Scaling visual testing is about prioritization and parallelization. Here’s the playbook:

  • Prioritize high-traffic screens. Login, checkout, dashboard—these are where users spend most of their time. Test those first. Secondary screens can wait.
  • Run tests in parallel. Split your test suite across multiple CI runners. Sherlo supports parallel execution natively, so you can cut test time dramatically.
  • Use component-level visual tests. With Storybook, you can test individual components in isolation. That catches bugs early, before they reach the full screen.

For a large app, aim for 100–200 screenshots per test run. That’s enough for full coverage without becoming unmanageable. If you’re at 500+, you’re probably testing too many states.

What are the best practices for visual testing in React Native?

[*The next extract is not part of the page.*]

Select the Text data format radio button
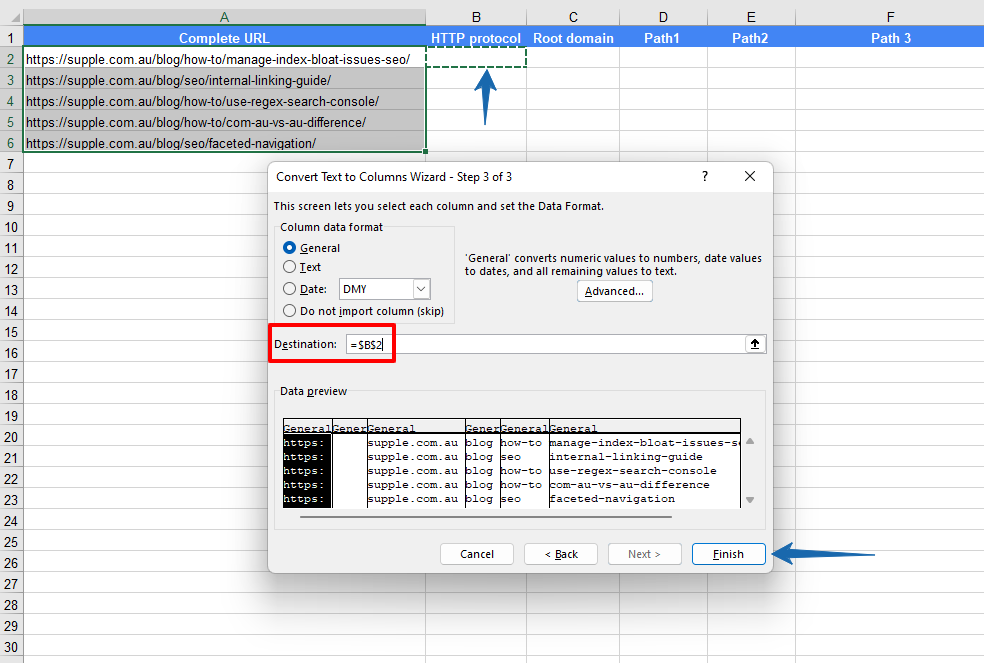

React Native has unique challenges because it renders natively, not in a browser. Here’s what works:

  • Use Sherlo. It’s built for React Native and captures screenshots at the native layer, so you get accurate rendering.
  • Test on real device emulators. The iOS simulator and Android emulator give you the closest approximation to a real device. Don’t rely on web-based rendering.
  • Keep components small and test them in isolation. Use Storybook to render individual components with mocked data. That way, a failure tells you exactly which component broke.

One more thing: mock your API calls. Real network requests introduce variability. Use a library like MSW (Mock Service Worker) to return consistent data in your tests.

How do I convince my team to adopt visual testing?

This is the hardest part—not the technology, but the people. Here’s how I’ve seen teams successfully pitch it:

  • Show real examples. Find a visual bug that made it to production. Screenshot it. Show the team how a visual test would have caught it before release.
  • Demonstrate time savings. Manual QA for visual regression takes hours. Automated visual testing takes minutes. Run a side-by-side comparison of the time cost.
  • Start with a pilot. Use Sherlo’s free tier. Test one critical flow. Show the team the results. Let them see how easy it is to review diffs.

Honestly, once a team sees a visual test catch a real bug that code review missed, they’re sold. It’s one of those tools that sells itself—you just need to give it a chance to prove its value.